For the interest points I followed the procedure outlines in the lectures with nothing fancy or special. I spent a little bit of time tweaking alpha to get reasonable results but pretty standard otherwise. For feature detection, I compute Ix and Iy and the gradients from that. I probably pay some price in speed, but from switch as much of the code as possible to matlab built-ins I was able to get the feature detection runtime down to ~5 second from ~30 seconds (which made testing a nightmare). For matching I used matlabs builtin knnsearch function which made the code shocking simple. It also allowed me to play we all the builtin distance functions discover that infact, euclidean distance performed best. Interestingly, the correlation function gave comparable results to the euclidean distance and if I had more time I would have liked to look into how to combine matches from using both euclidean and correlation.

Parameters and tweaks and effects

There are many parameters to play with in this project, and all of them can greatly impact the overall results of the project.

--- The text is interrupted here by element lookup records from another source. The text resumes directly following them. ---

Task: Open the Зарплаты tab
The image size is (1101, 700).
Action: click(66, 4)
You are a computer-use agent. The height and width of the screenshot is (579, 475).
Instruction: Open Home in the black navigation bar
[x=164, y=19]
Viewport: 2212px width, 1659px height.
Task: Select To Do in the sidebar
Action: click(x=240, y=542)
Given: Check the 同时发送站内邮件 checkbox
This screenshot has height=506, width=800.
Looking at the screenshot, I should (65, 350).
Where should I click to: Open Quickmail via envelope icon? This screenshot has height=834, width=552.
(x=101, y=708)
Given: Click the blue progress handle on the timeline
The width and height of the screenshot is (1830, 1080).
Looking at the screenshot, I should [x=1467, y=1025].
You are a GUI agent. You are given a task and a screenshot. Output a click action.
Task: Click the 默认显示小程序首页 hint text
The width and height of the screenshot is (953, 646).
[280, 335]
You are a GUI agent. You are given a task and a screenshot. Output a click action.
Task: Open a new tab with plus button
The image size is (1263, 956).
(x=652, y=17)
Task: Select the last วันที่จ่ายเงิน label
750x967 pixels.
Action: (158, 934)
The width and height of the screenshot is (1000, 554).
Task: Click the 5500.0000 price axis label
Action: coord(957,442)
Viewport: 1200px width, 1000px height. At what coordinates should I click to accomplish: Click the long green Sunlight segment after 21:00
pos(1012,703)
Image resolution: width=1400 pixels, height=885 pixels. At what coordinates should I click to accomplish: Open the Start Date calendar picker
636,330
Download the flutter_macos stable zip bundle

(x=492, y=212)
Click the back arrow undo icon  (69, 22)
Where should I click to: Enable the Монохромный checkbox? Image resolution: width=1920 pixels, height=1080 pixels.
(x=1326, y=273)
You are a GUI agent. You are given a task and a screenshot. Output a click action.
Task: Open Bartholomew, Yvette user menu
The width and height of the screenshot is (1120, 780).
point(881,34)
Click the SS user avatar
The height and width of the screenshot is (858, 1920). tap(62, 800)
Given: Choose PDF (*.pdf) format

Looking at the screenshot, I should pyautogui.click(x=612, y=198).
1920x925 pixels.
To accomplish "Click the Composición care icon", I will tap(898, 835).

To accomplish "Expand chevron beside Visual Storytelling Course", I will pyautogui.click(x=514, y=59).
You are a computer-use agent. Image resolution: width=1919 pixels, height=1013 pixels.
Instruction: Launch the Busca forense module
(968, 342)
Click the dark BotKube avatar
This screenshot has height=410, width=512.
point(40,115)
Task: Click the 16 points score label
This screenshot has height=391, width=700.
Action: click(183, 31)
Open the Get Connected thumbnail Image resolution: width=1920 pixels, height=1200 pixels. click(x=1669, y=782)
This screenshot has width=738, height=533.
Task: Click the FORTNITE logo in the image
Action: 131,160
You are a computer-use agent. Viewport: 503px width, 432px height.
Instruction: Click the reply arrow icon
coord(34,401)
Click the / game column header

For example, the feature width had the greatest impact on my results. By increasing the feature width from 16 to 28, my match percentage increased by over 20% (~72% -> ~92%). Furthermore, normalizing the feature vector increased my match percentage by 5% (55% -> 60%), thresholding the normalized vector increased 4% as well as normalizing again afterward. Raising this final vector to a power less than 1 (.5) increased another 2%.

I also tried taking into account where my features were matching. Specifically, I consider my most confident matchs and use that to build a median angle and length of translation from a feature in one image to another. Then, by updating the confidence so that matches that respect this translation are weighted more heavily (and matches that don't are penalized) I was able to increase the accuracy to 97% (from 92%). This "improvement" compeltely chokes on images that have a large different in scale, which makes sense. A better method would be to try to account for all affine transformation instead of just translation (also accounting for translation more intelligently wouldn't hurt).

The results

Below is the best 100 matches for the Notre Dame image. Notice that although there are three errors the matches look identical when viewing small regions around them. Also notice that they aren't that far from one image to the next. This is likely because of the translation consideration I mentioned earlier.

Below is the best 50 matches for the Notre Dame image. There are no mismatches here which shows that the confidence values are relatively sound.

The next bunch of images I just show side to side, and leave it to the reader to see "how well" the matching did. Without the ground truth it is tedious to describe. =(. Orientation and scale completely kill the quality of the matches which is expected considering that this implementation is neither scale or rotation invariant.

Notre Dame images with different scales.

House. Notice that it tries to match heavily on trees which is rather problematic.

These images of the Statue of Liberty have a fairly strong orientation difference which cause havoc to the matching.

These images of the Statue of Liberty have a weaker orientation difference so the matching is better.

All in all, these matches are pretty poor which seems to be from a case of overfitting for our one training example, the Notre Dame image.